Por un programa de radio transmitido desde Estocolmo, la tarde del 28 de abril Hitler cayó en la cuenta de que la traición era verdad: Himmler había establecido contactos con los aliados. Al ver confirmada la conspiración de "el más fiel de sus compañeros de lucha," sufrió un ataque de ira excesivo, sometió a Hermann Fegelein, hombre de confianza de Himmler, cuñado de su esposa, Eva Braun, a un interrogatorio brutal que llevó a cabo el mismo jefe de la Gestapo, el general Müller.
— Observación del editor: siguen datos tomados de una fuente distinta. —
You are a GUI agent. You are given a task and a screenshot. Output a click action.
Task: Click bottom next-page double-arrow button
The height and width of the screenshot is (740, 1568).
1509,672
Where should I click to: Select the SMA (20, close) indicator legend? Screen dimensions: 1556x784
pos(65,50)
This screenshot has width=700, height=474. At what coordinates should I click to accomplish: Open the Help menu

Fegelein confesó entonces saber de las conversaciones de Himmler con Bernardotte, admitió también que deseaba entrevistarse con Eisenhower y negociar la paz. El comandante Freytag von Loringhoven vio a Hermann Fegelein subir escaleras arriba, sangrando de la cabeza, escoltado por miembros de la SS; le habían arrancado de su uniforme todas las insignias propias de su rango, así como la Cruz de Hierro. Bajo el fuego incesante de la artillería soviética que se encontraba a sólo unos kilómetros del búnker, los oficiales de la SS ejecutaron a Fegelein como a un traidor en el centro del jardín de la cancillería. Al caer la noche, Hitler se dio cuenta de que Himmler, y los grupos selectos de la SS, su guardia pretoriana, habían conspirado contra él y su régimen, del mismo modo como los oficiales del ejército (la Wehrmacht) habían atentado un año antes contra su vida.
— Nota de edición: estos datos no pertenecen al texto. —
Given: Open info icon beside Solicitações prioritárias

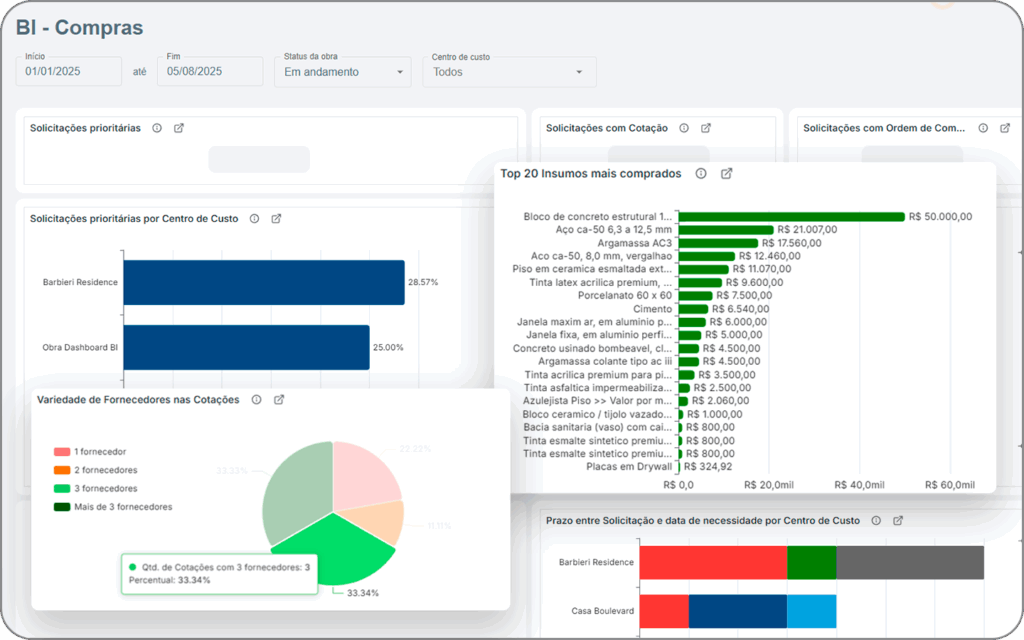Looking at the screenshot, I should point(157,128).
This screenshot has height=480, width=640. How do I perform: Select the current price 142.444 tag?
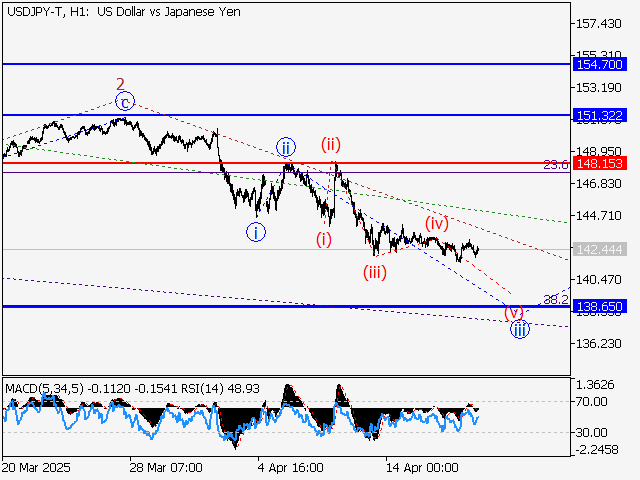tap(601, 249)
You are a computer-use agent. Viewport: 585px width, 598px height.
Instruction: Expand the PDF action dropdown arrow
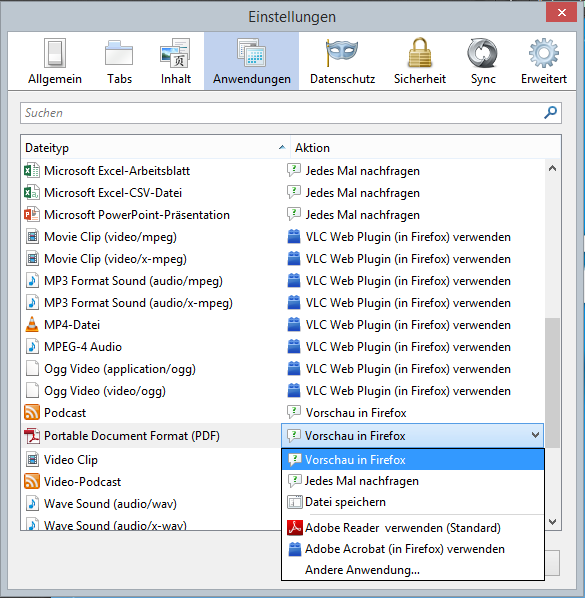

Cuando a las dos de la mañana del domingo, 29 de abril, después de que el Führer y su esposa se habían retirado a sus habitaciones, Traudl Junge dejó de transcribir documentos y subió a la planta alta del búnker por un poco de comida para los seis hijos de Joseph Goebbels y asistió a un espectáculo que la conmovió y que no olvidaría jamás. A unos diez metros de donde yacían decenas de cadáveres y agonizaban los heridos del hospital subterráneo de la cancillería del Reich, Traudl presenció una verdadera orgía de la muerte. Los 12 oficiales de la SS, un grupo de 30 mujeres jóvenes y guardias del ejército se hallaban poseídos por una suerte de fiebre erótica incontenible, hacían el amor de una forma desesperada, se amontonaban unos sobre otros; las mujeres se habían desnudado, abrazaban a sus compañeros llorando, gemían de placer, dolor y angustia de muerte. Los oficiales de la SS, que buscaban desertores en los sótanos y en los callejones de Berlín, habían llevado a un grupo de mujeres jóvenes, ávidas de saciar el hambre con buenas viandas y escapar de los soldados rusos, a "la gran fiesta de la cancillería." El apocalipsis del autoritarismo nazi llegaba a su fin.

Con todas sus omisiones inevitables, La caída demuestra que no hemos salido del horror de la guerra del siglo XX -una guerra que se prolongó 30 años (1914-1945). No creo que los muertos hayan logrado enterrar a sus muertos: 50 millones de cadáveres cubrieron la tierra. Hubo cerca de 40 millones de heridos, mutilados, dementes. Y los que sobrevivieron resienten todavía el trauma de esos años hasta el fin de sus días. Toda convención humanitaria fue violada: campos de exterminio, genocidio científico, torturas, bombardeos y la devastación de poblaciones civiles. El absurdo del mundo se reveló como nunca antes durante esos días. En agosto de 1945, lo hemos recordado en estas semanas, la humanidad se dio un ultimátum a sí misma con las armas nucleares. ¿Los hombres luchan entre sí por instinto, luchan y se destruyen por dar un sentido a la existencia que no tiene sentido, un objeto a la esperanza que no tiene objeto? ¿Existe en nosotros una pulsión de muerte, como afirmaba Freud? Nunca nos restableceremos de la última guerra, decía el escritor W.G. Sebald: el delirio de sobrevivir, quizá, acabará con nosotros.